Sounds like a great thriller. I'm thinking Tom Hanks as you? Maybe Kevin Spacey as the Squire? I expect a screen credit.

But seriously, your son just never noticed the guy or any of a dozen other perfectly reasonable reasons. Don't work yourself up over it any more than you have. No good will come of it.
I don't deny your right to be irritated by any of it. I hate having close neighbors and have my own experiences I'd as soon forget. That's why I live out where I can pee in my yard unwatched.

Pixel Peeper said...

I was going to say all sorts of clever and smart things, and then I read MikeP's comment about Tom Hanks and Kevin Spacey, and all I can do now is nod in agreement!

You are right - a lot of stuff can be attributed to just "having a bad day" or lacking basic social skills, but this last incident is definitely very creepy. I'd make sure to never encounter the guy alone at night...

We had neighbors once that played the music way too loud, with the base way turned up, vibrating stuff inside our house (including the blood pressure in our bodies...). The best day for us was when the house was foreclosed, the couple split up, and they both left the neighborhood.

The most pious may not live in peace, if it does not please his wicked neighbor. ~Schiller

joeh said...

I have had several strange and annoying neighbors, but none as weird as this guy.

It is always difficult to argue with crazy and he sounds certifiable.

Rose L said...

He sounds creepy. I know some who would probably have dropped their pants and mooned the squire.
Maybe every time you see him do the gesture of pointing your pointer finger and middle finger at your eyes and then at him--which means I AM WATCHING YOU. Maybe he will start getting paranoid about you then!

Beach Bum said...

Mike: Yeah, I figure the Squire had several innocent avenues to discover where my son worked. Still though, he should have at least called, my wife and I are listed in the phone book, before doing something so highly unusual.

Pixel: I realize I took a chance to finally relate this story. There was just far too much up to interpretation. The kicker is though I left a couple of incidents out because they were too outlandish to be believed.
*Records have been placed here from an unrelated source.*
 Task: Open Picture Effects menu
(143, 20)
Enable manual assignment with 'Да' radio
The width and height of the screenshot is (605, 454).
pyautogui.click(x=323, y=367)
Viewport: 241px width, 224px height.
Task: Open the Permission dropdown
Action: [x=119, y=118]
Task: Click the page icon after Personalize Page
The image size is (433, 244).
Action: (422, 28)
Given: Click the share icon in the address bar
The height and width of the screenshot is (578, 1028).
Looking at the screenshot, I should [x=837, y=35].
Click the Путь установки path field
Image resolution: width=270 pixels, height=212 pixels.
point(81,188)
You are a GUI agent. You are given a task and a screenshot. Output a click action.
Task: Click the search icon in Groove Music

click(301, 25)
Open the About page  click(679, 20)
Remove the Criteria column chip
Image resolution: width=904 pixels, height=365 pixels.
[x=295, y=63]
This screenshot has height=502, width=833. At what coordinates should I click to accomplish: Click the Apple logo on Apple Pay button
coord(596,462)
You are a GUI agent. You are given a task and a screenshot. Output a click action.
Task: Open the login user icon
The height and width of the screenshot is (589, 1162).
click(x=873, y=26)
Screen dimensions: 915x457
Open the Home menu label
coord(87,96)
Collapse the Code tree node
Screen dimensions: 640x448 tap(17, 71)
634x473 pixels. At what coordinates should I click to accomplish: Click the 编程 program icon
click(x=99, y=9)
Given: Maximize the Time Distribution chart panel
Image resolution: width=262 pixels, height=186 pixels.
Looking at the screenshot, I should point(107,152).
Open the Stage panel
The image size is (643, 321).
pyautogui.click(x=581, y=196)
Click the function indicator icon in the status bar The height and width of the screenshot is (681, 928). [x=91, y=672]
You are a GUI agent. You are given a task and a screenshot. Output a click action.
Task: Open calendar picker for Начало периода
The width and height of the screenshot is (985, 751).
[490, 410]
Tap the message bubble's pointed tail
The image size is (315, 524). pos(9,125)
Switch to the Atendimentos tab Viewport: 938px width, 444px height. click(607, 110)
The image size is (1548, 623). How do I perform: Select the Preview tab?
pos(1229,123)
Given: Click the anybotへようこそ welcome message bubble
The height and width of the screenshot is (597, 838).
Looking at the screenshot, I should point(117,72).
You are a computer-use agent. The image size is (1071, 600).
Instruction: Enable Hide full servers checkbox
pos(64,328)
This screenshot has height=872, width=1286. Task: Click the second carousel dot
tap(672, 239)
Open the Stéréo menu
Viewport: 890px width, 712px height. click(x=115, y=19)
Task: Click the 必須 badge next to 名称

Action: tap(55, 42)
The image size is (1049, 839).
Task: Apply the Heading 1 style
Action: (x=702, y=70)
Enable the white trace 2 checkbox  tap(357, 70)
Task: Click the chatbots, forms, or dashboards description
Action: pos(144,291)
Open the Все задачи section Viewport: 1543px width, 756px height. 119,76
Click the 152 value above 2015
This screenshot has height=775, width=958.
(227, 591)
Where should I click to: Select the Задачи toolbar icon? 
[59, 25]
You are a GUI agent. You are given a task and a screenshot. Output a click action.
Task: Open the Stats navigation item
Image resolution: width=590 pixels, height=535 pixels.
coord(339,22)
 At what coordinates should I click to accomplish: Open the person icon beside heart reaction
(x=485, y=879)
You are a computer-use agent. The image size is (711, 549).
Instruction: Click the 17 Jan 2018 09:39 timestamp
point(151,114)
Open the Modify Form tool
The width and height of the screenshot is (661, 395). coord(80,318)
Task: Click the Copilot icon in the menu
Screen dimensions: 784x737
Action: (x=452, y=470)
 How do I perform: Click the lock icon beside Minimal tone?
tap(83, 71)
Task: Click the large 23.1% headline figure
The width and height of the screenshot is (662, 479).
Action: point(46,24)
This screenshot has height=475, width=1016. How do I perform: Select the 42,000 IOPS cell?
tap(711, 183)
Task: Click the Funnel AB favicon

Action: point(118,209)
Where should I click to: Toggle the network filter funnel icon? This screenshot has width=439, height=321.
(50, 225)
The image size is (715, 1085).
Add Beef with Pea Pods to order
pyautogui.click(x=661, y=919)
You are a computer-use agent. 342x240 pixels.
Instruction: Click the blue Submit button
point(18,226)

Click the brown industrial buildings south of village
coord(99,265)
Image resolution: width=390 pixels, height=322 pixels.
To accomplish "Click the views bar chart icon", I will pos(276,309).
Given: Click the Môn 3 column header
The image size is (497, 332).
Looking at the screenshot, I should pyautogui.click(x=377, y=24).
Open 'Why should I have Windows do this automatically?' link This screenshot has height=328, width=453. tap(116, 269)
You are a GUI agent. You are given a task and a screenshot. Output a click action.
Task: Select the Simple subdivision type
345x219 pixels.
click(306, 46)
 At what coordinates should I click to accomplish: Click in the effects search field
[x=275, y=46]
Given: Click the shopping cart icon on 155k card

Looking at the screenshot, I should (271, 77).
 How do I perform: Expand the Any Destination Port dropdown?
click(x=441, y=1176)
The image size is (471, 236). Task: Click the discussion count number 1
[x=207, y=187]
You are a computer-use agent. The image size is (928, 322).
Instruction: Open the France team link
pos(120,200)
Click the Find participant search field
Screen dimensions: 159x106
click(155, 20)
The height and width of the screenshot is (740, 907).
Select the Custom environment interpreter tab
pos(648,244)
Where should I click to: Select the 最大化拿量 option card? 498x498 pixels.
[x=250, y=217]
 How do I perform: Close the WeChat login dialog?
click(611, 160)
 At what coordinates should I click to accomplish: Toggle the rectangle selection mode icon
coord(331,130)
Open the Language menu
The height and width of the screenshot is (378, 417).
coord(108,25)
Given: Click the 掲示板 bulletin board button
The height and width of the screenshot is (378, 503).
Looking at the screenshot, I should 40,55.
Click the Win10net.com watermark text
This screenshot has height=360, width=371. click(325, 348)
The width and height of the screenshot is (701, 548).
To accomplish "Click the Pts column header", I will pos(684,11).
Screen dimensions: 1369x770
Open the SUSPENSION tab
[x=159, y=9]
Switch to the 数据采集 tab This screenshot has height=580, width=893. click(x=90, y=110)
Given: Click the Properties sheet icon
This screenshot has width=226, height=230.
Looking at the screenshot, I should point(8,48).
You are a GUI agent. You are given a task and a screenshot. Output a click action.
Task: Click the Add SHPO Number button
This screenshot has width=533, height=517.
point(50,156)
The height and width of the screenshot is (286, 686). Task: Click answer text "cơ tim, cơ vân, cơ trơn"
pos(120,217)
Long story short, I take pay special attention whenever I have some idea the Squire is around.

Joeh: Like I wrote in response to Pixel's comment. I actually left some of the wilder and insane stuff out.

Rose: I like that idea. However, my wife and attorney has told me, under no uncertain terms, unless I am physically attacked, to ignore everything the guy does.

MikeP said...

"under no uncertain terms, unless I am physically attacked"

Yeah, that's why I say try to let it go. For some reason, we are always the ones who have to deal, and if we don't, we are the ones everyone holds accountable.

Being a decent person sucks.

Life As I Know It Now said...

He has no business of his own truly and that is why your business, your family and your life, is much more interesting to him.

He really is a creep.

Beach Bum said...

Mike: Oh my God that is so true! I really didn't touch on it very much but the Squire claims to have considerable influence with the county Elite here in Redneckistan. I've read only pieces of Sun Tzu's book but I know enough never to start a war you have no hope of winning.

Life As I Know It Now: Truthfully, after rereading my post I did not state the case strong enough as to how much this guy creeps me out.

okjimm said...

reminds me of my old neighborhood. Lots of weird folks.
People in the backyard had kids that liked to jam in their garage. The day we brought our newborn son home was the final straw...could not handle the bass reverb anymore and called a noise complaint to the police. Half hour later, no result. I called again. Nothing. I finally called back anbd told the dispatcher, "Lois. I have called twice, I will not call again. I will call..." and I rattled off the names and phone numbers of all the city council folks...and said I would mention her name. Ten minutes later...no noise. Ever again.